Quando regressou do Brasil, em finais de Junho, o arcebispo vinha disposto a travar um combate contra o Partido Comunista. A estratégia engendrada pelos líderes do movimento “Maria da Fonte” resultara em cheio. Paradela de Abreu entra clandestinamente em Portugal para um encontro com D. Francisco Maria da Silva. O arcebispo aceita colocar a “sua” Igreja ao serviço do grande desígnio da luta anticomunista e destaca um eclesiástico do cabido da Sé de Braga para apoiar a revolta – o então cónego Eduardo Melo.

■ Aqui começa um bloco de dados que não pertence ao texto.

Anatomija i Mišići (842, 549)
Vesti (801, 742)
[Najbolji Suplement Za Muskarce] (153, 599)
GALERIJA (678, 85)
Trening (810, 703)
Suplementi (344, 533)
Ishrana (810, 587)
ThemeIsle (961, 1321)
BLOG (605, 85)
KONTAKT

Nas semanas que se seguiram, o Norte de Portugal ficou a ferro e fogo: registaram-se durante o Verão, pelo menos, uma centena de atentados contra sedes do PCP, MDP/CDE e UDP. Enquanto as sedes comunistas eram atacadas, a Igreja organizava manifestações nas principais cidades do Norte – foi assim em Aveiro, Bragança, Coimbra, Lamego, Braga, Vila Real, Viana do Castelo.
REVOLUÇÃO DIA A DIA
12 de Junho – Todas as empresas de transportes públicos nacionalizadas dão origem a uma só – nasce a Rodoviária Nacional; Militares do MFA passam a dirigir a Emissora Nacional.
13 de Junho – O Presidente da República, general Costa Gomes, parte em visita à Roménia.
16 de Junho – Assalto à sede da UDP em A-Ver-o-Mar, distrito do Porto.
18 de Junho – Manifestação promovida pela UDP à porta do Patriarcado, em Lisboa, em defesa da ocupação da Rádio Renascença pelos trabalhadores. Contra-manifestação a favor do patriarcado acaba em pancadaria.
MONSENHOR EDUARDO MELO
Uma estátua está guardada num armazém desde 2003 à espera de ocasião para ser colocada no centro de uma rotunda de Braga – a de monsenhor Eduardo de Melo Peixoto, ainda vivo. A obra está à altura da personalidade: oito metros de altura e três toneladas de peso. O episódio da estátua é revelador da fama do clérigo pelo Minho. Os amigos que encomendaram a estátua amam-no. Mas os que não esquecem o papel de Eduardo Melo no terrorismo de extrema-direita que incendiou o Norte movimentaram-se para impedir que a estátua visse a luz do dia. Monsenhor Melo resignou, há dois anos, ao cargo de vigário-geral da diocese.
LIÇÕES DO ELP SOBRE TERRORISMO
Panfletos distribuídos pelo Exército de Libertação Português ensinavam detalhadamente como fabricar os cocktail Molotov – mistura incendiária numa garrafa, como eles diziam, a «arma por excelência da guerrilha urbana».
A mistura era composta por gasolina (50 por cento), óleo utilizado nos motores de automóvel (25 por cento) e ácido sulfúrico (25 por cento). No exterior da garrafa, deveria ser fixada com fita adesiva uma compressa de gase em forma de saco – que levaria lá dentro uma porção de clorato de potássio equivalente a duas colheres de sopa e a mesma quantidade de açúcar branco, refinado. «Ao ser lançada contra o objectivo, a garrafa parte‑se. A mistura de gasolina, óleo e ácido sulfúrico incendeia-se e explode em contacto com o clorato de potássio misturado com o açúcar».
O ELP identificava os alvos dos cocktails Molotov: «as forças repressivas do PC-MFA»; «manifestantes»; «sedes de partidos e residências».